- [Excerpt to read]:

Time and time again, New York has shown its leadership when it comes to environmental initiatives and supporting workers. We have taken many important measures to protect and conserve our state’s natural resources while enhancing the health and safety of New Yorkers through the investment and deployment of cleaner sources of energy and adoption of one of the most ambitious climate laws in the country, which includes strong provisions around a just transition for workers in the fossil fuel industry and in the communities most impacted by climate change.
Yet despite these policies and investments, we have much to do to tackle our largest source of climate pollution: our buildings, including public buildings. State-owned facilities from East Setauket to East Buffalo still emit harmful greenhouse gasses.

- [Extracted information]:
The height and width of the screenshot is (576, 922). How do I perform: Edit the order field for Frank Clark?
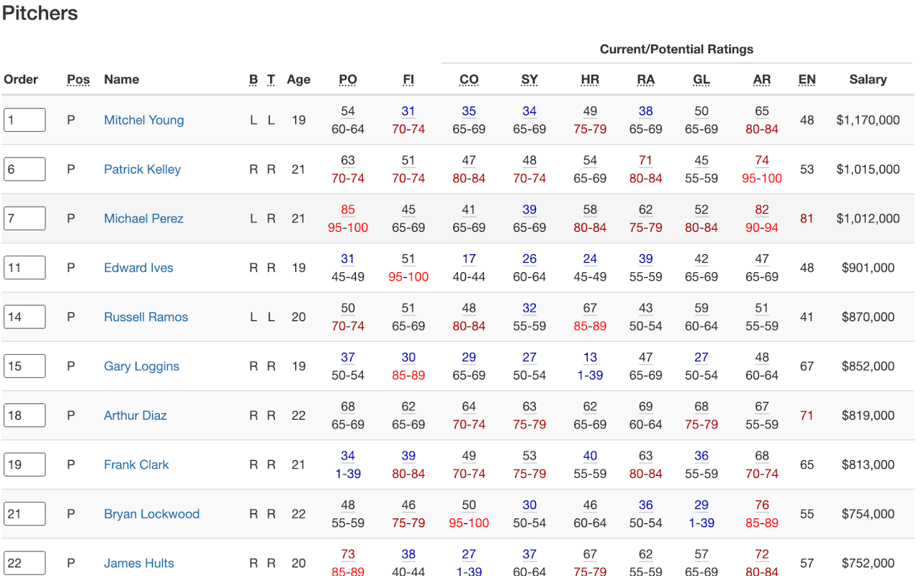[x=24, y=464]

---

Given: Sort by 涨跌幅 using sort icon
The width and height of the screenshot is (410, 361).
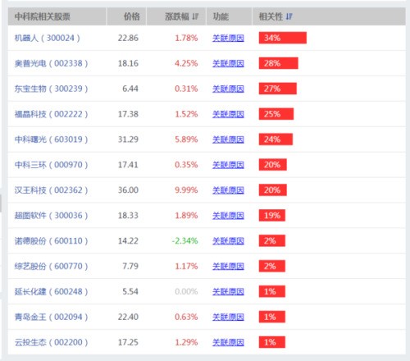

- [Task requirements]: Please continue the passage about New York's climate policy and pollution from state buildings, starting after its last sentence.

- [In response]:
Reducing these emissions from the state’s building portfolio represents a big opportunity for New York to lead by example; we took a massive step forward with the inclusion of decarbonizing state facilities in both one-house budgets thanks to state Sen. Michelle Hinchey and Assembly Member John T. McDonald. However, this must remain a priority in the final budget. That’s why, as members of the Upgrade NY collaboration, we’re asking Gov. Kathy Hochul, the state Senate and the Assembly to commit to fully decarbonizing state-owned buildings, facilities, and campuses by 2040 as a part of this year’s final budget and getting 15 of the top polluting facilities shovel-ready by 2025.
In September 2022, Gov. Hochul issued an executive order directing state agencies to adopt sustainability and decarbonization programs. It’s time to build on this directive and make the decarbonization of all existing state facilities by 2040 the law and begin to fund the effort.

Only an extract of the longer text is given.